▶ _Task instructions_: Please return every line of the listing. Keep each one exact.
═══ Supplied entries
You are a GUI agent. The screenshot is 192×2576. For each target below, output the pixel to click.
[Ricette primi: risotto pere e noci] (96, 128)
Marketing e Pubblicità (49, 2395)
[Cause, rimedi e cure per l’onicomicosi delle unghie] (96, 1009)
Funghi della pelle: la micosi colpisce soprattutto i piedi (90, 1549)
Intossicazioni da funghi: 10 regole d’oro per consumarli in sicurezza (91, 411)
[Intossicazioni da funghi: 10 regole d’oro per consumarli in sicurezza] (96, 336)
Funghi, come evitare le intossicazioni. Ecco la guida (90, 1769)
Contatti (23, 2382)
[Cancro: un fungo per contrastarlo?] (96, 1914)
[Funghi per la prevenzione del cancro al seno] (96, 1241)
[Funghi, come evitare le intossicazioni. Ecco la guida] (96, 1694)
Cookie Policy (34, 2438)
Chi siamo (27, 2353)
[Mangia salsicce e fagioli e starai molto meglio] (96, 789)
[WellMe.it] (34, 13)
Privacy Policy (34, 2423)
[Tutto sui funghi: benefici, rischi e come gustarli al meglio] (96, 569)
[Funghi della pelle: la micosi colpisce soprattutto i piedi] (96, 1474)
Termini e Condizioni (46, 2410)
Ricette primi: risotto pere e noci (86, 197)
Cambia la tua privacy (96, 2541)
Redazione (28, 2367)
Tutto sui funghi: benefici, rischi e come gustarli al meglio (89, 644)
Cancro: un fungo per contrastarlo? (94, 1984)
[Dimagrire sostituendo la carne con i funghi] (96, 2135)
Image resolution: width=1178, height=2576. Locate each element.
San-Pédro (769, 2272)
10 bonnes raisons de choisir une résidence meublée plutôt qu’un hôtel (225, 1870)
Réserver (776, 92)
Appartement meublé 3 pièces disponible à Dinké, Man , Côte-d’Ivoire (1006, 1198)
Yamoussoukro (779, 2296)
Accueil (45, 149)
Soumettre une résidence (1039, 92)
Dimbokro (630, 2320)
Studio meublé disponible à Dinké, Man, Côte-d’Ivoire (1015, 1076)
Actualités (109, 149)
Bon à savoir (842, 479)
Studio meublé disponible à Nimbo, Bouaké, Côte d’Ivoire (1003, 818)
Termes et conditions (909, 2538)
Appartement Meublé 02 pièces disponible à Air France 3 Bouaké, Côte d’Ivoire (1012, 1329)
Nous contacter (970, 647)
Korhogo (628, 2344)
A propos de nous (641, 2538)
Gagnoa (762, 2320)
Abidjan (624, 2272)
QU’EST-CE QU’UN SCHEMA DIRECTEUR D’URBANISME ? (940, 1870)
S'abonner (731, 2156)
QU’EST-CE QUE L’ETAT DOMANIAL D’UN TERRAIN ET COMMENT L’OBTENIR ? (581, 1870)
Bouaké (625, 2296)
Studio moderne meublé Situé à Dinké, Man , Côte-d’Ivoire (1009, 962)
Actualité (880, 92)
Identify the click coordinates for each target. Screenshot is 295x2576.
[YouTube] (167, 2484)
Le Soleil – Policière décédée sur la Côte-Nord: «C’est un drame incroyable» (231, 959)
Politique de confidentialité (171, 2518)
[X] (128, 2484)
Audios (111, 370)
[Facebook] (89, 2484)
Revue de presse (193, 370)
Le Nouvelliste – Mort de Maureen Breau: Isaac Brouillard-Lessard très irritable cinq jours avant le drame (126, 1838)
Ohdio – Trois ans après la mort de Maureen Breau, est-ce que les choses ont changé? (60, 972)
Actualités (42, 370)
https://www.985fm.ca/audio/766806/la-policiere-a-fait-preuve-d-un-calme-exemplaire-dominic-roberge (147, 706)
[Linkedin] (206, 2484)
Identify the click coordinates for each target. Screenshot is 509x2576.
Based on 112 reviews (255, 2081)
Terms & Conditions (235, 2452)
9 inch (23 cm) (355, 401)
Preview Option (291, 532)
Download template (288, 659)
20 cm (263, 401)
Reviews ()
══════
▶ _Written response_:
You are a GUI agent. The screenshot is 192×2576. For each target below, output the pixel to click.
[Ricette primi: risotto pere e noci] (96, 128)
Marketing e Pubblicità (49, 2395)
[Cause, rimedi e cure per l’onicomicosi delle unghie] (96, 1009)
Funghi della pelle: la micosi colpisce soprattutto i piedi (90, 1549)
Intossicazioni da funghi: 10 regole d’oro per consumarli in sicurezza (91, 411)
[Intossicazioni da funghi: 10 regole d’oro per consumarli in sicurezza] (96, 336)
Funghi, come evitare le intossicazioni. Ecco la guida (90, 1769)
Contatti (23, 2382)
[Cancro: un fungo per contrastarlo?] (96, 1914)
[Funghi per la prevenzione del cancro al seno] (96, 1241)
[Funghi, come evitare le intossicazioni. Ecco la guida] (96, 1694)
Cookie Policy (34, 2438)
Chi siamo (27, 2353)
[Mangia salsicce e fagioli e starai molto meglio] (96, 789)
[WellMe.it] (34, 13)
Privacy Policy (34, 2423)
[Tutto sui funghi: benefici, rischi e come gustarli al meglio] (96, 569)
[Funghi della pelle: la micosi colpisce soprattutto i piedi] (96, 1474)
Termini e Condizioni (46, 2410)
Ricette primi: risotto pere e noci (86, 197)
Cambia la tua privacy (96, 2541)
Redazione (28, 2367)
Tutto sui funghi: benefici, rischi e come gustarli al meglio (89, 644)
Cancro: un fungo per contrastarlo? (94, 1984)
[Dimagrire sostituendo la carne con i funghi] (96, 2135)
Image resolution: width=1178, height=2576. Locate each element.
San-Pédro (769, 2272)
10 bonnes raisons de choisir une résidence meublée plutôt qu’un hôtel (225, 1870)
Réserver (776, 92)
Appartement meublé 3 pièces disponible à Dinké, Man , Côte-d’Ivoire (1006, 1198)
Yamoussoukro (779, 2296)
Accueil (45, 149)
Soumettre une résidence (1039, 92)
Dimbokro (630, 2320)
Studio meublé disponible à Dinké, Man, Côte-d’Ivoire (1015, 1076)
Actualités (109, 149)
Bon à savoir (842, 479)
Studio meublé disponible à Nimbo, Bouaké, Côte d’Ivoire (1003, 818)
Termes et conditions (909, 2538)
Appartement Meublé 02 pièces disponible à Air France 3 Bouaké, Côte d’Ivoire (1012, 1329)
Nous contacter (970, 647)
Korhogo (628, 2344)
A propos de nous (641, 2538)
Gagnoa (762, 2320)
Abidjan (624, 2272)
QU’EST-CE QU’UN SCHEMA DIRECTEUR D’URBANISME ? (940, 1870)
S'abonner (731, 2156)
QU’EST-CE QUE L’ETAT DOMANIAL D’UN TERRAIN ET COMMENT L’OBTENIR ? (581, 1870)
Bouaké (625, 2296)
Studio moderne meublé Situé à Dinké, Man , Côte-d’Ivoire (1009, 962)
Actualité (880, 92)
Identify the click coordinates for each target. Screenshot is 295x2576.
[YouTube] (167, 2484)
Le Soleil – Policière décédée sur la Côte-Nord: «C’est un drame incroyable» (231, 959)
Politique de confidentialité (171, 2518)
[X] (128, 2484)
Audios (111, 370)
[Facebook] (89, 2484)
Revue de presse (193, 370)
Le Nouvelliste – Mort de Maureen Breau: Isaac Brouillard-Lessard très irritable cinq jours avant le drame (126, 1838)
Ohdio – Trois ans après la mort de Maureen Breau, est-ce que les choses ont changé? (60, 972)
Actualités (42, 370)
https://www.985fm.ca/audio/766806/la-policiere-a-fait-preuve-d-un-calme-exemplaire-dominic-roberge (147, 706)
[Linkedin] (206, 2484)
Identify the click coordinates for each target. Screenshot is 509x2576.
Based on 112 reviews (255, 2081)
Terms & Conditions (235, 2452)
9 inch (23 cm) (355, 401)
Preview Option (291, 532)
Download template (288, 659)
20 cm (263, 401)
Reviews ()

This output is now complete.